| ASSIGNMENT |
For this exercise, output exactly and only the lines running from the one with "Given: Click the 00:01 video duration label" through the final line of the data below, without pictures.

| AVAILABLE RECORDS |
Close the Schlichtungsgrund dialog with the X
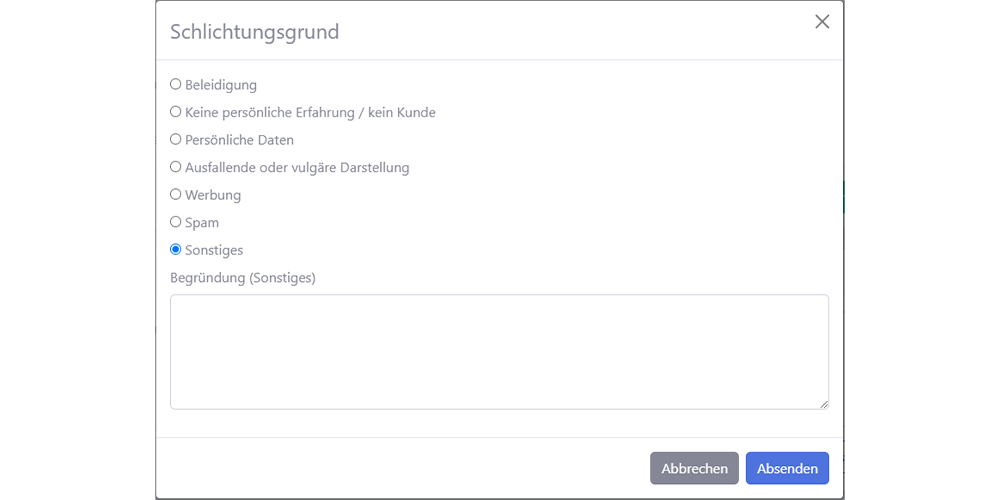 [x=822, y=22]

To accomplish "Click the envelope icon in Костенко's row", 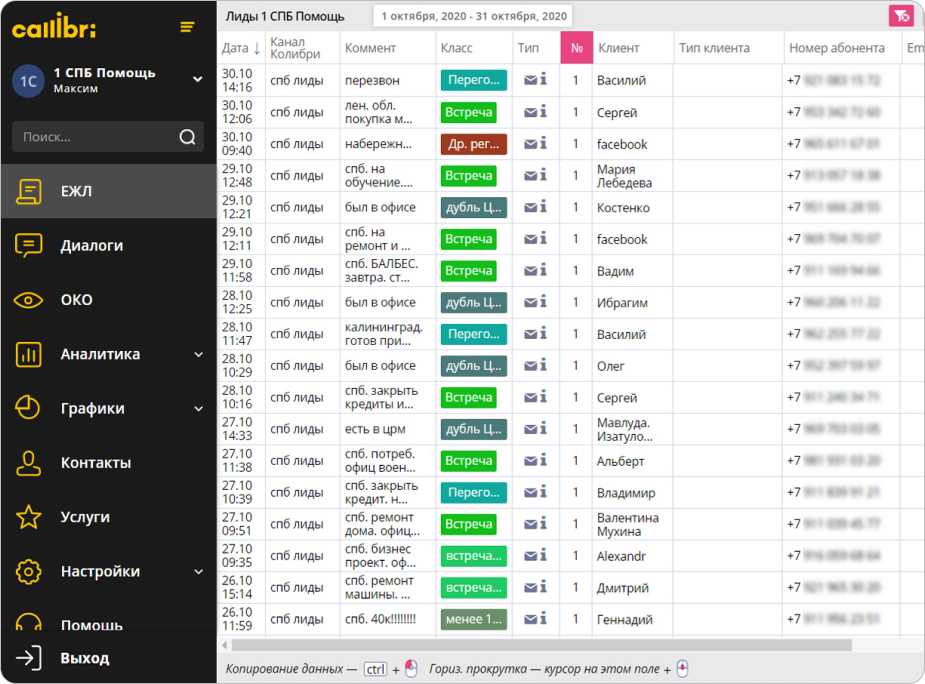I will pos(531,207).
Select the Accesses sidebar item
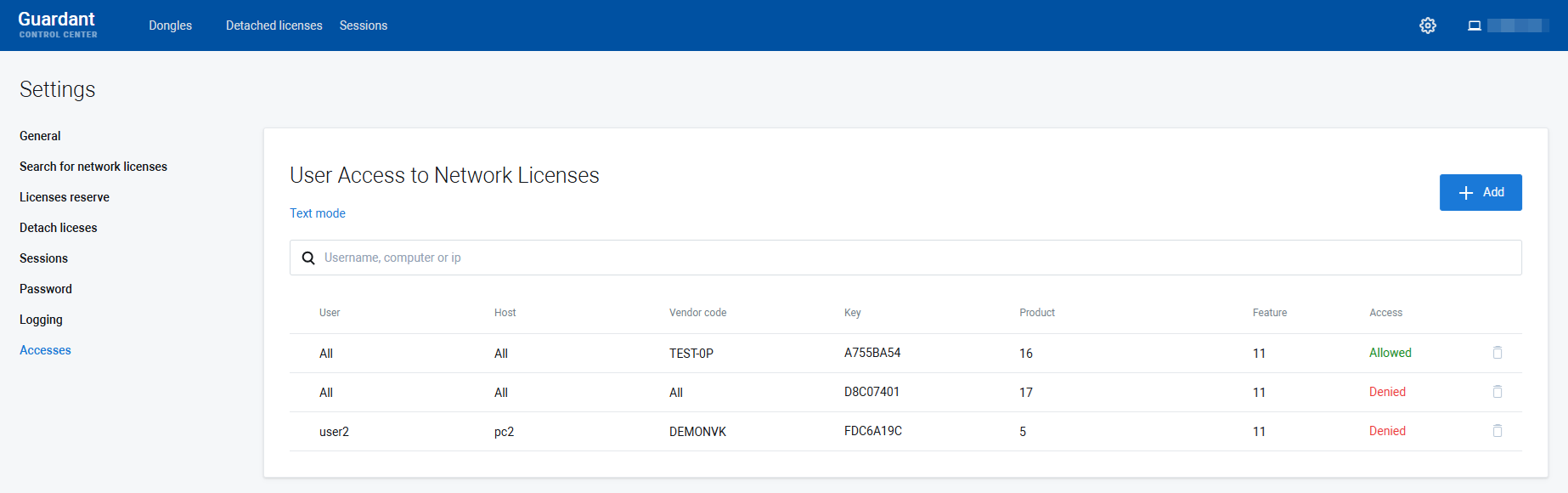Image resolution: width=1568 pixels, height=493 pixels. [45, 350]
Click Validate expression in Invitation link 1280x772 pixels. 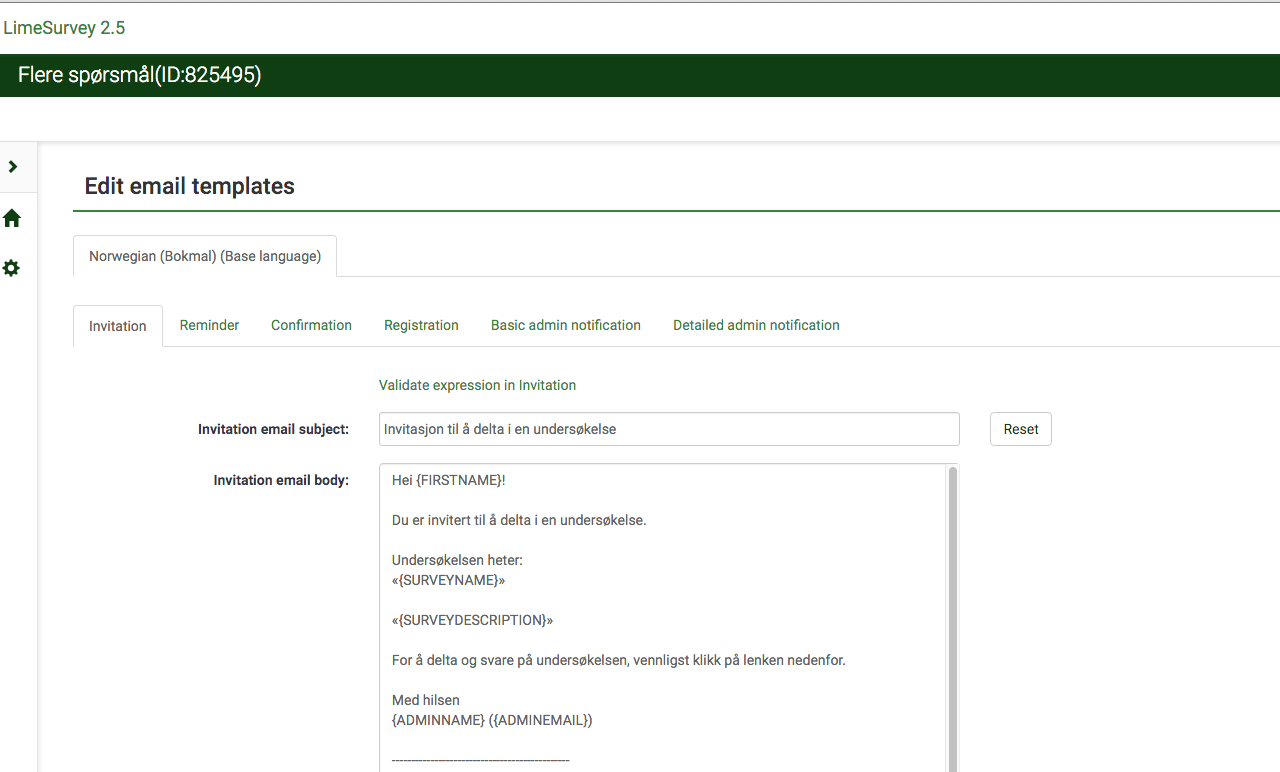pyautogui.click(x=477, y=385)
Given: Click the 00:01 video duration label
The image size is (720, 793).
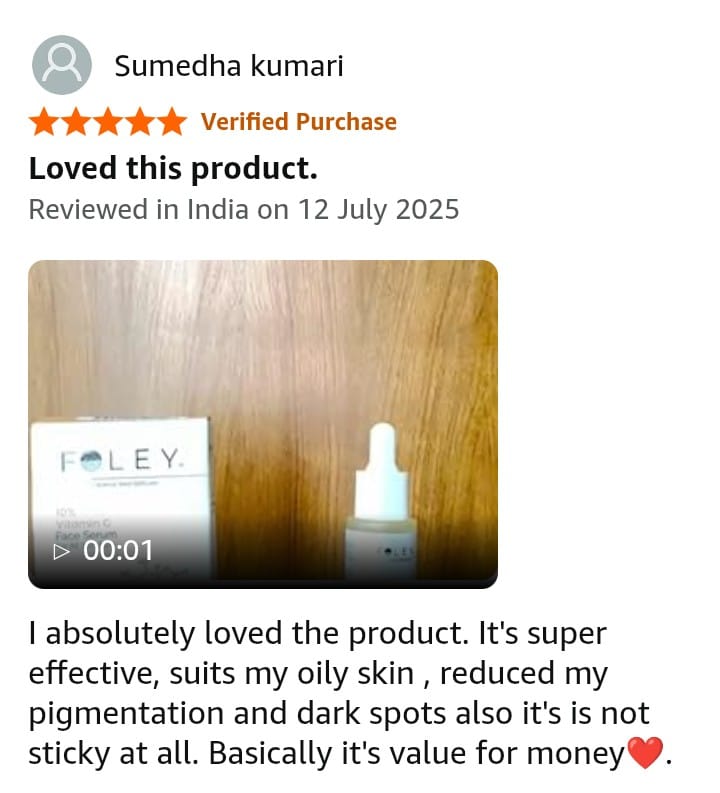Looking at the screenshot, I should (118, 551).
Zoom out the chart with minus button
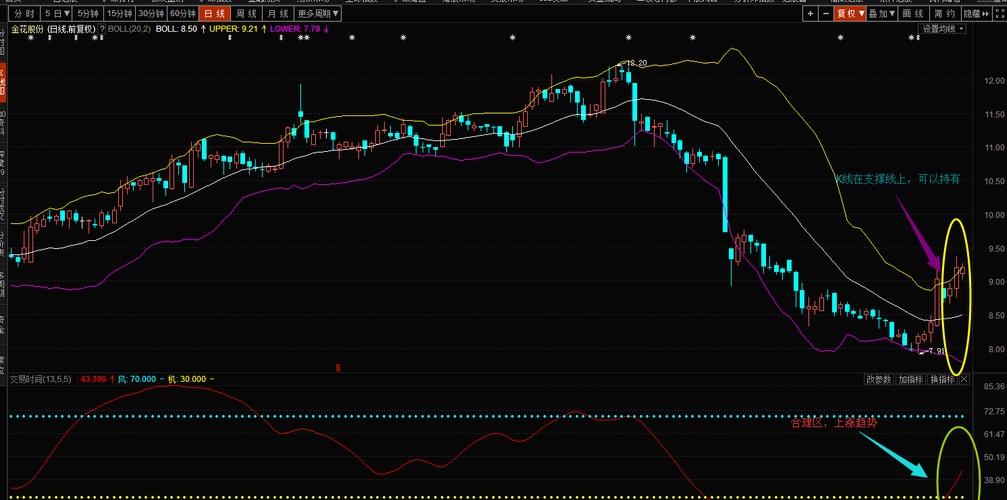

| WRITTEN ANSWER |
Given: Click the 00:01 video duration label
The image size is (720, 793).
Looking at the screenshot, I should (118, 551).
Zoom out the chart with minus button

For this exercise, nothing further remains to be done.